SARS-CoV-2 is caused by a novel enveloped RNA beta-coronavirus. Seven species of these beta-coronaviruses are known to cause human infections, with four mainly causing mild flulike symptoms and the remaining three resulting in potentially fatal illnesses (SARS, MERS and the ongoing COVID-19). Although respiratory tract is the primary target for SARS-CoV-2, CV system may get involved in several different ways. Following are the common mechanisms responsible for CV complications in COVID-19 [3,4]-1.  Direct myocardial injury- SARS-CoV-2 enters human cells by binding to angiotensin-converting enzyme 2 (ACE2), a membrane bound aminopeptidase which is highly expressed in heart and lungs. ACE2 plays an important role in neurohumoral regulation of CV system in normal health as well as in various disease conditions. The binding of SARS-CoV-2 to ACE2 can result in alteration of ACE2 signaling pathways, leading to acute myocardial and lung injury [3,4].
2.  Systemic inflammation- More severe forms of COVID-19 are characterized by acute systemic inflammatory response and cytokine storm, which can result in injury to multiple organs leading to multiorgan failure. Studies have shown high circulatory levels of proinflammatory cytokines in patients with severe/critical COVID-19 [5,6].
3.  Altered myocardial demand-supply ratio- Increased cardiometabolic demand associated with the systemic infection coupled with hypoxia caused by acute respiratory illness can impair myocardial oxygen demand-supply relationship and lead to acute myocardial injury.
4.  Plaque rupture and coronary thrombosis- Systemic inflammation as well as increased shear stress due to increased coronary blood flow can precipitate plaque rupture resulting in acute myocardial infarction. Prothrombotic milieu created by systemic inflammation further increases the risk.

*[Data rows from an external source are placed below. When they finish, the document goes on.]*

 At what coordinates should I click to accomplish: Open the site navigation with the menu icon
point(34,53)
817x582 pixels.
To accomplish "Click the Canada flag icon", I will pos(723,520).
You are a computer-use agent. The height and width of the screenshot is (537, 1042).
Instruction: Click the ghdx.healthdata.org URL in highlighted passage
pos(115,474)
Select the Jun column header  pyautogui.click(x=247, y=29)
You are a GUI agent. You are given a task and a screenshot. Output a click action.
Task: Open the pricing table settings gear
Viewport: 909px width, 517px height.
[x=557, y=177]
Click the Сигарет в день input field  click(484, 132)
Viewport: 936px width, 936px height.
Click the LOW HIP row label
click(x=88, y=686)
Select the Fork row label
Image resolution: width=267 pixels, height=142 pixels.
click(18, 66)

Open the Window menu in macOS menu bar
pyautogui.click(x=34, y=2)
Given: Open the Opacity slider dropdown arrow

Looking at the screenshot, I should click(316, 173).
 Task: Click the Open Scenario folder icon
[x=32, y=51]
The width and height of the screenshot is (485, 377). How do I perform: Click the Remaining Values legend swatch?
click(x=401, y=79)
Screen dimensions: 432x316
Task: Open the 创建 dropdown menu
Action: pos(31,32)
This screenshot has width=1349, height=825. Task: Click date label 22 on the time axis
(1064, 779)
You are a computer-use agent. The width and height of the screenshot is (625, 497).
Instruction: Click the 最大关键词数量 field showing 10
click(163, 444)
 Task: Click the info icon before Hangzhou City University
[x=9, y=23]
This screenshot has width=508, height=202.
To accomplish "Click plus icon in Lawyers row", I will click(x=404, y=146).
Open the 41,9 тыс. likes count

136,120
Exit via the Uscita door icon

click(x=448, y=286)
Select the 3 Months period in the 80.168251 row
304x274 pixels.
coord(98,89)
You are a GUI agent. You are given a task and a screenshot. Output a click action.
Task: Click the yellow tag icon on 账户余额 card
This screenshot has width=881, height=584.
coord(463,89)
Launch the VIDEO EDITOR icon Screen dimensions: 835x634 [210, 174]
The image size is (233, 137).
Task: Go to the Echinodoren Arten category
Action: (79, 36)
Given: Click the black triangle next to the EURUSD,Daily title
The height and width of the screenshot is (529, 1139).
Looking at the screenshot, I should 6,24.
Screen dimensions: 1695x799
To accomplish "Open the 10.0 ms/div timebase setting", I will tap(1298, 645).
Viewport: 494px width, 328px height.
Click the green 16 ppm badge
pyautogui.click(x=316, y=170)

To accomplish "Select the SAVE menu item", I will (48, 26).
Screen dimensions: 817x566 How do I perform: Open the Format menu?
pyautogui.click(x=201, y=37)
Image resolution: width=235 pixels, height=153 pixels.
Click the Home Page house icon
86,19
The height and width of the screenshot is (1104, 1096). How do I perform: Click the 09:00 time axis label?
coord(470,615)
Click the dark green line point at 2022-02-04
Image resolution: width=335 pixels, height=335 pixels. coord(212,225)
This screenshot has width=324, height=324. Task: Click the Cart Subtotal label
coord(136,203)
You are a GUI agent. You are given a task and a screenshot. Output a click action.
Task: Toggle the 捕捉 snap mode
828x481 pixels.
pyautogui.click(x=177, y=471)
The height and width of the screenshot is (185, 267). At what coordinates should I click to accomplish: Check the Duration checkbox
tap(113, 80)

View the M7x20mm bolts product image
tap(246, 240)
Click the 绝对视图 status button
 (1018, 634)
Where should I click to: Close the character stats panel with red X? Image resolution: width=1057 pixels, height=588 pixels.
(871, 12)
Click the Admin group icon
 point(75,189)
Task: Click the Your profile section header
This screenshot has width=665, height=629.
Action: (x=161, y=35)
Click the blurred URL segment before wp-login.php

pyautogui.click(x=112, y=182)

5.  Adverse effects of various therapies- Various antiviral drugs, corticosteroids and other therapies aimed at treating COVID-19 can also have deleterious effects on the CV system.
6.  Electrolyte imbalances- Electrolyte imbalances can occur in any critical systemic illness and precipitate arrhythmias, esp. in patients with underlying cardiac disorder. There is particular concern about hypokalemia in COVID-19, due to interaction of SARS-CoV-2 with renin-angiotensin-aldosterone system [7]. Hypokalemia increases vulnerability to various tachyarrhythmias.